(What you will do) Please retype the entries below exactly as they are written.

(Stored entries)
------------------------------------------------------------

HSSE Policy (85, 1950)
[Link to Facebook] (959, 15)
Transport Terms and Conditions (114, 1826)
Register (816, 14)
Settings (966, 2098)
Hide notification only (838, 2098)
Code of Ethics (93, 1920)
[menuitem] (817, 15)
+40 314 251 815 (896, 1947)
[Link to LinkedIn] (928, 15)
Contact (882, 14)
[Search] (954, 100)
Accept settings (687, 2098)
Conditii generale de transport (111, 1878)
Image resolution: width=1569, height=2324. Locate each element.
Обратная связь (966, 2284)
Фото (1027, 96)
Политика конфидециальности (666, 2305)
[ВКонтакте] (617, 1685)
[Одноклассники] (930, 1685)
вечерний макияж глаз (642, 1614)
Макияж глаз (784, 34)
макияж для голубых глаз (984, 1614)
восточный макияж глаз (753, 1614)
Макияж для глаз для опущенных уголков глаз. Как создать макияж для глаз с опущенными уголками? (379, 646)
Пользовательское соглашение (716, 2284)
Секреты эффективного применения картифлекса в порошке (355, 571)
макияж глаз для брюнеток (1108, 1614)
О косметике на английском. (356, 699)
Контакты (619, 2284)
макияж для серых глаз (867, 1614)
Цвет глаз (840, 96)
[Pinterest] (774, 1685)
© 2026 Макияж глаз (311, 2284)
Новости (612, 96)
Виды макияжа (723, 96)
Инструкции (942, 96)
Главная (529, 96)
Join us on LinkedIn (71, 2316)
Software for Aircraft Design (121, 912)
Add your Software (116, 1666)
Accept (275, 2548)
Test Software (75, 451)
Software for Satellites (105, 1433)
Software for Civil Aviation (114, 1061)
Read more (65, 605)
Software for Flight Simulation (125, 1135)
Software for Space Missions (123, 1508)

------------------------------------------------------------

(Response to this task)
HSSE Policy (85, 1950)
[Link to Facebook] (959, 15)
Transport Terms and Conditions (114, 1826)
Register (816, 14)
Settings (966, 2098)
Hide notification only (838, 2098)
Code of Ethics (93, 1920)
[menuitem] (817, 15)
+40 314 251 815 (896, 1947)
[Link to LinkedIn] (928, 15)
Contact (882, 14)
[Search] (954, 100)
Accept settings (687, 2098)
Conditii generale de transport (111, 1878)
Image resolution: width=1569, height=2324. Locate each element.
Обратная связь (966, 2284)
Фото (1027, 96)
Политика конфидециальности (666, 2305)
[ВКонтакте] (617, 1685)
[Одноклассники] (930, 1685)
вечерний макияж глаз (642, 1614)
Макияж глаз (784, 34)
макияж для голубых глаз (984, 1614)
восточный макияж глаз (753, 1614)
Макияж для глаз для опущенных уголков глаз. Как создать макияж для глаз с опущенными уголками? (379, 646)
Пользовательское соглашение (716, 2284)
Секреты эффективного применения картифлекса в порошке (355, 571)
макияж глаз для брюнеток (1108, 1614)
О косметике на английском. (356, 699)
Контакты (619, 2284)
макияж для серых глаз (867, 1614)
Цвет глаз (840, 96)
[Pinterest] (774, 1685)
© 2026 Макияж глаз (311, 2284)
Новости (612, 96)
Виды макияжа (723, 96)
Инструкции (942, 96)
Главная (529, 96)
Join us on LinkedIn (71, 2316)
Software for Aircraft Design (121, 912)
Add your Software (116, 1666)
Accept (275, 2548)
Test Software (75, 451)
Software for Satellites (105, 1433)
Software for Civil Aviation (114, 1061)
Read more (65, 605)
Software for Flight Simulation (125, 1135)
Software for Space Missions (123, 1508)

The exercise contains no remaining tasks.